In 1839 Falkener published Was the Ceiling of the Parthenon flat or curved?. He wrote on lighting for museums of sculpture, and the artificial illumination of churches and mosques. He was a supporter of the lighting of Greek temples by the hypæthron, in opposition to the views of James Fergusson and Wilhelm Dörpfeld, and published On the Hypæthron of Greek Temples (London, 1861).
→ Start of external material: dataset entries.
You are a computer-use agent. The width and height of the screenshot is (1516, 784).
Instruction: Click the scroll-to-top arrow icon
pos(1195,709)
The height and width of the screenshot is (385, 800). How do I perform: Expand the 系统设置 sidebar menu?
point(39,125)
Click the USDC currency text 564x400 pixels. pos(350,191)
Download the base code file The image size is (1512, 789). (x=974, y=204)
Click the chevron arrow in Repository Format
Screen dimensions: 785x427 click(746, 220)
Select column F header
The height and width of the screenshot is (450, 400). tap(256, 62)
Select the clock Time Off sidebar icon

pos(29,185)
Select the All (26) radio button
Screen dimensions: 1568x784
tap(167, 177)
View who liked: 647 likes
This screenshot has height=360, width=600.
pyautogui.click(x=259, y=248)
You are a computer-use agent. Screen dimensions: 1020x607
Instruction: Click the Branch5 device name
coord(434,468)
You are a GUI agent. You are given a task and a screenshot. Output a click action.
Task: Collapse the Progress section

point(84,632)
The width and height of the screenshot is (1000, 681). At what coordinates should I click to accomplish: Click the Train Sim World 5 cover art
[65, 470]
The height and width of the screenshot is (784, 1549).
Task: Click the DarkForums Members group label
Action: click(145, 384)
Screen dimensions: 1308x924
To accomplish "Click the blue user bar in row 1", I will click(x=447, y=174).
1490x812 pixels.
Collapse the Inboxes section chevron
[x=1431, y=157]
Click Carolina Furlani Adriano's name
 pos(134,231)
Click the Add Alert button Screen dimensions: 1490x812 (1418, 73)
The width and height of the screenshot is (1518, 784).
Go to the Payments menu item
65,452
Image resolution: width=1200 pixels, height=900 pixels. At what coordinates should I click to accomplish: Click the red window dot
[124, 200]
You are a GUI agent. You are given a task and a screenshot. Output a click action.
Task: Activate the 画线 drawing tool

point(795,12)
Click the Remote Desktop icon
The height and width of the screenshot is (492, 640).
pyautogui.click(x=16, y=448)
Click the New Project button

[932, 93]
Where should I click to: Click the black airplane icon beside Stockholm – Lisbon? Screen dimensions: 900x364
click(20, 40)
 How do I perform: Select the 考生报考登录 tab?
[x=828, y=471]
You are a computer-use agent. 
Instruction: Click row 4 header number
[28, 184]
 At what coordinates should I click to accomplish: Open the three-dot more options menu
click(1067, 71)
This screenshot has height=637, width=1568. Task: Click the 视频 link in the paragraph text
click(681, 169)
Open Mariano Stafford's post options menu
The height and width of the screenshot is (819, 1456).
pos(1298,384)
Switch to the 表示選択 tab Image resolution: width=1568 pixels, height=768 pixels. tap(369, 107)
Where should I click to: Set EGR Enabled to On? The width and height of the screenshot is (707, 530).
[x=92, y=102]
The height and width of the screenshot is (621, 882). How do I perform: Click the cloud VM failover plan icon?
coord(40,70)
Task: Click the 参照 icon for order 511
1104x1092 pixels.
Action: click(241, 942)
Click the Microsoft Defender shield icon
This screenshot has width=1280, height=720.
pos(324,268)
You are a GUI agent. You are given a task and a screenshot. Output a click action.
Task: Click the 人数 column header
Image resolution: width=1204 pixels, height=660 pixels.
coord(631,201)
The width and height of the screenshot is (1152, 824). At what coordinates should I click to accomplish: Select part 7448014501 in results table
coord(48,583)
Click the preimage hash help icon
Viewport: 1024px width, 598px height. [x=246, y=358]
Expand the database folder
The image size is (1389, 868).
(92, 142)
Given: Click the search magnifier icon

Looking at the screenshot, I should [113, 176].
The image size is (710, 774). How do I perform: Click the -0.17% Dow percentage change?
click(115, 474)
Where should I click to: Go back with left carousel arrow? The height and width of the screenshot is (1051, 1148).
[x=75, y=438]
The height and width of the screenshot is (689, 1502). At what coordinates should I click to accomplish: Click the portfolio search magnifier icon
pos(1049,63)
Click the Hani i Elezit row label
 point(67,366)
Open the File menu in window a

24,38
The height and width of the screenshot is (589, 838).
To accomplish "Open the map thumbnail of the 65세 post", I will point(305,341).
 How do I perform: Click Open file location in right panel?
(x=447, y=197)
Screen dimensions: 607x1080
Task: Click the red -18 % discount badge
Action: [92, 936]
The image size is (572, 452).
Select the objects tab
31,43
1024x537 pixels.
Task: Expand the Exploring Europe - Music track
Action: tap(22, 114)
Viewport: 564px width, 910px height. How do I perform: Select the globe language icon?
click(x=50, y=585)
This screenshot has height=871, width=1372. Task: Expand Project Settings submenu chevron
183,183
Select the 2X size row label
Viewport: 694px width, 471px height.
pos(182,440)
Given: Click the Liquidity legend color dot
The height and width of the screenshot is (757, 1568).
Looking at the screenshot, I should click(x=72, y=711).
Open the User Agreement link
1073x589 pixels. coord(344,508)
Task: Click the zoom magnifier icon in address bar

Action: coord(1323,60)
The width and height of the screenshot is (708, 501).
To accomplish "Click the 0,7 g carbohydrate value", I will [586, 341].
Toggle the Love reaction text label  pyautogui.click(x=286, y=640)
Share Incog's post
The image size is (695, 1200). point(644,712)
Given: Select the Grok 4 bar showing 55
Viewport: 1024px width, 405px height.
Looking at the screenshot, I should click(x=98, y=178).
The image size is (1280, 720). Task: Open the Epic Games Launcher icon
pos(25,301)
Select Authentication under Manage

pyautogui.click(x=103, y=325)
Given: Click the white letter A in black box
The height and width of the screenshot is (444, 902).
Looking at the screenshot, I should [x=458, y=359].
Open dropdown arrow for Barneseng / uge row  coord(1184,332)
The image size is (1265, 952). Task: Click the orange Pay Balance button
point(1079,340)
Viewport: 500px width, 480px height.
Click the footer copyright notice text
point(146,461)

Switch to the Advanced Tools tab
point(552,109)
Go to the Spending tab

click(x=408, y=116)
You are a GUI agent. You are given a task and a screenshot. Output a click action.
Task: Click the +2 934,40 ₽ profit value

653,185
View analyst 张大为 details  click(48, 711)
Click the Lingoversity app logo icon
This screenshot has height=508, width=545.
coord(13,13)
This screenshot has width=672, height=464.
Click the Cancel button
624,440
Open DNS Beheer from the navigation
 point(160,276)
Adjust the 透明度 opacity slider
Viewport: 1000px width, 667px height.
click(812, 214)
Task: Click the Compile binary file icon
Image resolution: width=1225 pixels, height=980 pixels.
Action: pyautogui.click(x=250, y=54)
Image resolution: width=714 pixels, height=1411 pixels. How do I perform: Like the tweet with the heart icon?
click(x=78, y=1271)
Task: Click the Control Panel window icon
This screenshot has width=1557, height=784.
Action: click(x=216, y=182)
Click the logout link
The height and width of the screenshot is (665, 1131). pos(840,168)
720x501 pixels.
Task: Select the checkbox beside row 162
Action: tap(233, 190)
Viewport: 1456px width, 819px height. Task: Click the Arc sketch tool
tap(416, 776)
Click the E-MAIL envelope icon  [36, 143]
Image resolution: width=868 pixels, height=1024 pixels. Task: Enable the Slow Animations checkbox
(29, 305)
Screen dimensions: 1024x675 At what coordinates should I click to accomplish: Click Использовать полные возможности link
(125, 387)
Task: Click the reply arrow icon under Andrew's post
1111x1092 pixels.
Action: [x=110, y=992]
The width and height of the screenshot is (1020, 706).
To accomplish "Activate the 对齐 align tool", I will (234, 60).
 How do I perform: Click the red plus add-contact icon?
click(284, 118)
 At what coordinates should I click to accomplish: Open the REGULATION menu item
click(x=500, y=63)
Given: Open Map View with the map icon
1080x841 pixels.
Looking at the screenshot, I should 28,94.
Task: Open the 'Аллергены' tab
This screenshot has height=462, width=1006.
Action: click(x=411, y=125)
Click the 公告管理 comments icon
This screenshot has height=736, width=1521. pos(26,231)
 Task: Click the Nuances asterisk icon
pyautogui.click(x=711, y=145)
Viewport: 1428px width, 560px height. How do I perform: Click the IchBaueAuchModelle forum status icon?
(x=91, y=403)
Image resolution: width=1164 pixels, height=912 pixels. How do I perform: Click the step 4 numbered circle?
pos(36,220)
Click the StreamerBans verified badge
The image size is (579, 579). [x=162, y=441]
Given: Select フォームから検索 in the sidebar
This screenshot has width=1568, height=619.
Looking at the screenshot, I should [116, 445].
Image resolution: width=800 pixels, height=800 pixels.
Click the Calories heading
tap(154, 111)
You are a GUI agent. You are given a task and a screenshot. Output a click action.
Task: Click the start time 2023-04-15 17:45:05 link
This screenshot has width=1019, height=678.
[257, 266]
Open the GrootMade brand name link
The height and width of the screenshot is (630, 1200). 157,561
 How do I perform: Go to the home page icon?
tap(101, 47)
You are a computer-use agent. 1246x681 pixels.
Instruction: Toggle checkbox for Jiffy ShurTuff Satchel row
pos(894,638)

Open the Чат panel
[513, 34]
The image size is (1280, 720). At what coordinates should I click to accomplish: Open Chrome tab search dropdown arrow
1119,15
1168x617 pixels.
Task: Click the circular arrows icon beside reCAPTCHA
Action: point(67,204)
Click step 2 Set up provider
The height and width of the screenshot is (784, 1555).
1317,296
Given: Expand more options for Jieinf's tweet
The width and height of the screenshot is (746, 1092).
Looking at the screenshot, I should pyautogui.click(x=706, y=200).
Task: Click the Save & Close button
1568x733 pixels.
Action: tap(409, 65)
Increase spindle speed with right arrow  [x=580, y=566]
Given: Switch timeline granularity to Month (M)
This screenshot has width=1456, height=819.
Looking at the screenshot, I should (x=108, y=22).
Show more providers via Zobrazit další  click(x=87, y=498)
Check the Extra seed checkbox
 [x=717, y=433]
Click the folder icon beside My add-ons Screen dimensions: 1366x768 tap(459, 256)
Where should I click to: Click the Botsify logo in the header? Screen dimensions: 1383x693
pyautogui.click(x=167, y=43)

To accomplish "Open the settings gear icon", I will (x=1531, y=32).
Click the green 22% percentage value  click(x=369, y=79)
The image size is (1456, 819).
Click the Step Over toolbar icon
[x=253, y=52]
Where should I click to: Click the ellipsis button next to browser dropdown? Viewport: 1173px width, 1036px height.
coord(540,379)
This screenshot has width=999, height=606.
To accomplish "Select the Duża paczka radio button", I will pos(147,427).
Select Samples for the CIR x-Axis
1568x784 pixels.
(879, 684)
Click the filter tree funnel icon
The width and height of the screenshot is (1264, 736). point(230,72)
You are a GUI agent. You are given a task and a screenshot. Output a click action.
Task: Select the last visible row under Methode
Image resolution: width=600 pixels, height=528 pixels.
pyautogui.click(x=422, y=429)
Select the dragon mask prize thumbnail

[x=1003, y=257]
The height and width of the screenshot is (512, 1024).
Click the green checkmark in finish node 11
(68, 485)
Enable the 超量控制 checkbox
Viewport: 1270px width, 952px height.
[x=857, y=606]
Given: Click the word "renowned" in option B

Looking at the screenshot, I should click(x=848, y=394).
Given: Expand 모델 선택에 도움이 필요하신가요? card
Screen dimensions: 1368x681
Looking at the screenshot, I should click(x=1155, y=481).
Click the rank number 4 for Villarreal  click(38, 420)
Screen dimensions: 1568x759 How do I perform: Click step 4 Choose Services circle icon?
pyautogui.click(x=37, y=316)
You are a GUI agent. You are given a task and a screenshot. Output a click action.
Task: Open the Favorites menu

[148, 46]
Some of the illustrations in Fergusson's History of Architecture were by him, and many of his sketches were published in the Architectural Publication Society's Dictionary.

Falkener published also:

- Dædalus; or, the Causes and Principles of the Excellence of Greek Sculpture, London, 1860.
- Ephesus and the Temple of Diana, 1862.
- Games, Ancient and Oriental, 1892.
- As E. F. O. Thurcastle (i.e. Edward Falkener of Thurcastle) Does the "Revised Version" affect the Doctrine of the New Testament? (1884).

He frequently contributed to the Proceedings of the Royal Institute of British Architects.

==Family==
In 1866 Falkener married Blanche Golding Victoria, daughter of Benjamin Golding, who, with a son and three daughters, survived him on his death at Glanymor, Laugharne, Carmarthenshire, Wales on 17 Dec. 1896.